Going to be in Hilo, Hawaii the first week of January. I have been given a generous allowance to buy plants (my Christmas present) and have been socking away some money as well. I have a pretty good budget to buy some slippers; only problem is I have no room in the greenhouse. Going to go see James Fang, Kai Quintal, Ben Oliveras, and a few dozen others...


----------



## cattmad (Dec 19, 2013)

nice, please post some photos


----------



## NYEric (Dec 19, 2013)

Nice. yes please post photos of your visits.


----------



## Dido (Dec 19, 2013)

sell some of your others and then get more


----------



## TyroneGenade (Dec 19, 2013)

Sounds like you need a bigger green house. Best save some more.


----------



## SlipperKing (Dec 19, 2013)

Better unload those Dendros and cyms quick!


----------



## limuhead (Dec 19, 2013)

SlipperKing said:


> Better unload those Dendros and cyms quick!

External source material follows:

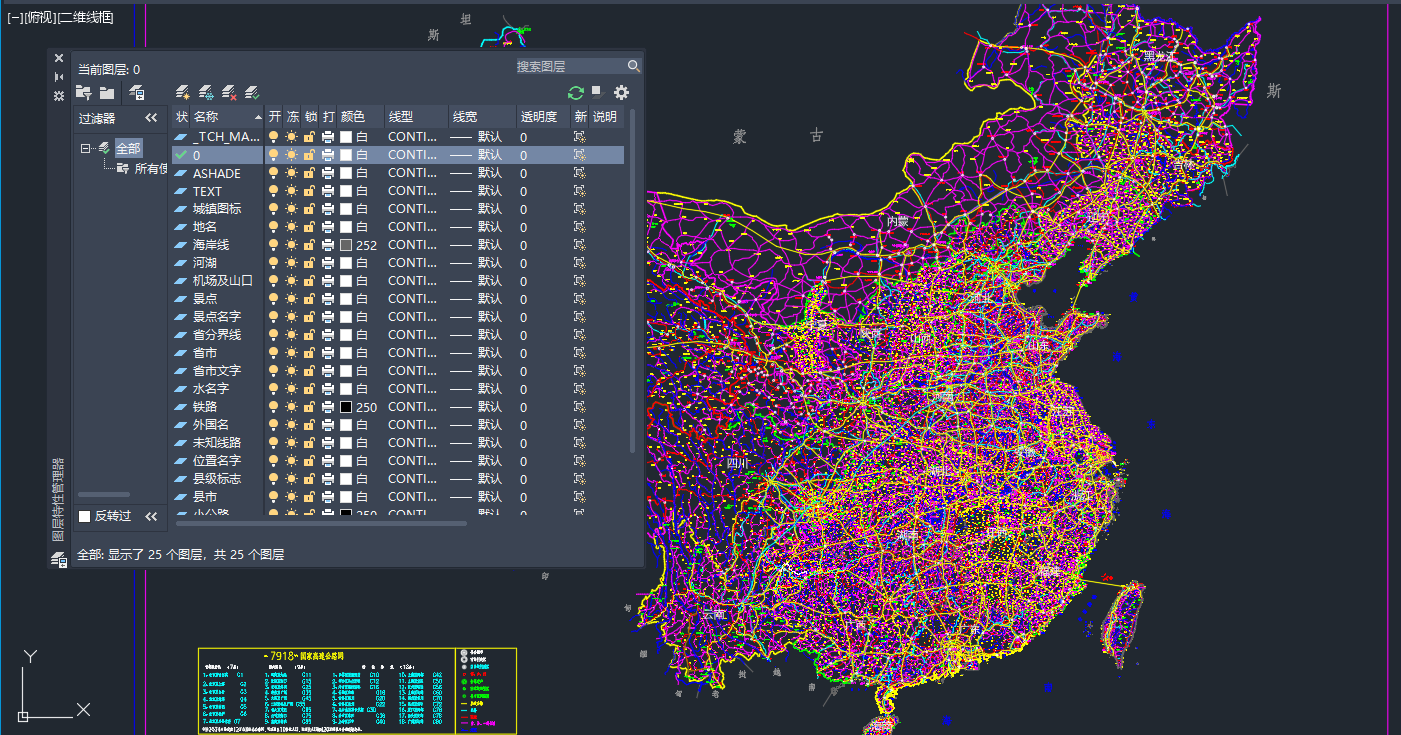The width and height of the screenshot is (1401, 735).
Task: Click the Delete Layer icon with red X
Action: pyautogui.click(x=229, y=93)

Most of my Dendrobiums and all of the Cymbidiums can be or are in full sun. I am seriously considering getting rid of a bunch of my Cattleya species. As soon as you think it is safe to ship let me know. I was supposed to send you a box a long time ago, sorry, life sometimes gets in the way. I have about 200 or so that I wouldn't mind parting with. Let's face it, I really don't need 20 or 30 of any cross. A few of the more vigorous ones will go in the trees around the yard, some will be sold at a show I have coming up in March. Trades anyone?


----------



## NYEric (Dec 19, 2013)

How does trading help make space!? oke:


----------



## limuhead (Dec 23, 2013)

NYEric said:


> How does trading help make space!? oke:



That's easy I'll trade you plants for money! Actually, good point...


----------